Belfast team finds way to create smaller electronics without graphene

14 Jun 2017

Future glasses that could benefit from smaller electronics. Image: Syda Productions/Shutterstock

A team of researchers from Queen’s University Belfast has found a way of making our electronic devices even smaller, without needing to use graphene.

In our bid to make smaller and smaller electronics for devices, both at a consumer level and within the internet of things (IoT), researchers are constantly trying to make elements – such as electrical conducing sheets – thinner.

One such breakthrough has just been announced by Queen’s University Belfast (QUB), which has discovered a way to transform these sheets to a thinner version, measuring just a few atoms in thickness.

While many other innovations in recent months and years have involved graphene, the team’s creation is still 2D, but slightly thicker.

However, despite this increased thickness, it can do something that graphene can’t: it can appear, disappear or move around within the crystal, without permanently altering the crystal itself.

This means that one day in the future, even smaller electronic devices could be created, as electronic circuits could constantly reconfigure themselves to perform a number of tasks, rather than just having a sole function.

Queen's material created

The domain walls found in the material. Image: QUB

Being able to ‘etch a sketch’ electronics

According to Prof Marty Gregg of QUB, such breakthroughs offer profound improvements within many aspects of modern and future life, from microelectronic devices to healthcare.

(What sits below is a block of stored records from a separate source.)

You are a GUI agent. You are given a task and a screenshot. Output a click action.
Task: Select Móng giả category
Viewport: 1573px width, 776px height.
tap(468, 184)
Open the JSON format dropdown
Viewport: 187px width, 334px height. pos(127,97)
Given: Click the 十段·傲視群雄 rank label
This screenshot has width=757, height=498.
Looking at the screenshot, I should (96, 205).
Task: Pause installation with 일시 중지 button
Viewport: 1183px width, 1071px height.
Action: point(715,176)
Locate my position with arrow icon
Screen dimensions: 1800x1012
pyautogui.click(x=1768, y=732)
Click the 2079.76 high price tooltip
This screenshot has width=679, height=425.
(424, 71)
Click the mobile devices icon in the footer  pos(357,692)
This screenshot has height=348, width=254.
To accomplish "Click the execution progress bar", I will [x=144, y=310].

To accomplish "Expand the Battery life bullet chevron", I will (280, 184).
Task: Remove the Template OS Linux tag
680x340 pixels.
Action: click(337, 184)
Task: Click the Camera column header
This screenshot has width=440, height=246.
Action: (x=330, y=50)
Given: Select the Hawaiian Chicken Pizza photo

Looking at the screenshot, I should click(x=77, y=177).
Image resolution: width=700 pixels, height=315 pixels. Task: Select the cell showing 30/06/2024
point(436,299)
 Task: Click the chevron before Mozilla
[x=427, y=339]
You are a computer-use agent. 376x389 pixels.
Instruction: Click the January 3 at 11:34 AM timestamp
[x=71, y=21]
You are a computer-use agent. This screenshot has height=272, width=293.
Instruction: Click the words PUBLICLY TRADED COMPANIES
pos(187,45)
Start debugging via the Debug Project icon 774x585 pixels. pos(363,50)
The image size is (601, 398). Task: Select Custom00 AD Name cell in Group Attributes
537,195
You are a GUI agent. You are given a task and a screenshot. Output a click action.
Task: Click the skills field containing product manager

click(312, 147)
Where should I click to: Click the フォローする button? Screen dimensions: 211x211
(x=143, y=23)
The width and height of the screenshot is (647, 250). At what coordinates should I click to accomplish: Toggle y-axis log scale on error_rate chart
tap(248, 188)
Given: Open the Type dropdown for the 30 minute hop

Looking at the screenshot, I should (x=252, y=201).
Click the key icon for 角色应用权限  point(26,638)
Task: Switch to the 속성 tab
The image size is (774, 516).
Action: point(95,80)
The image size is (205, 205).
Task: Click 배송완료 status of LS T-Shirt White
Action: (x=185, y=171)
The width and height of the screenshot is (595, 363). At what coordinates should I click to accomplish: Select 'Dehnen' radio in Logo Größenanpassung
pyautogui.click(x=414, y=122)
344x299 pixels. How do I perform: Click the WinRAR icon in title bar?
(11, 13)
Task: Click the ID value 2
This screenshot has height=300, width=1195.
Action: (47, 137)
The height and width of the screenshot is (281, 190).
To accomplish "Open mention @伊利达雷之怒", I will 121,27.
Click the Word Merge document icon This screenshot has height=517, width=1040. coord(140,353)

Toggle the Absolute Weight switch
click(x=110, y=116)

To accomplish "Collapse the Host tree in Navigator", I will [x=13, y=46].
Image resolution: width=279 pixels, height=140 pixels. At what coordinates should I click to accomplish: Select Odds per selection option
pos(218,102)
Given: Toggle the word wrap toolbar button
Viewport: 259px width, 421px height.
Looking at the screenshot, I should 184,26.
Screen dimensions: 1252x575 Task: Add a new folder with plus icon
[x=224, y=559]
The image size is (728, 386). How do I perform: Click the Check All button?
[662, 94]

“Our research suggests the possibility to ‘etch a sketch’ nanoscale electrical connections, where patterns of electrically conducting wires can be drawn and then wiped away again as often as required,” he explained.

“In this way, complete electronic circuits could be created and then dynamically reconfigured when needed to carry out a different role, overturning the paradigm that electronic circuits need be fixed components of hardware, typically designed with a dedicated purpose in mind.”

Achieving this has been no easy feat, as two major hurdles exist to making these sheets viable.

The first is figuring out how to mimic the conductive behaviour of metallic wires using long straight walls of the 2D material.

The second is to figure out exactly where and when the walls appear, and how to reposition or delete them.

Thankfully, the team found that such sheets can be created by squeezing the crystal at precisely the location they are required, using a targeted acupuncture-like approach with a sharp needle.

Earlier this month, another QUB team announced the development of a new ‘wonder material’, which it claimed could spell the end of cracked phone screens.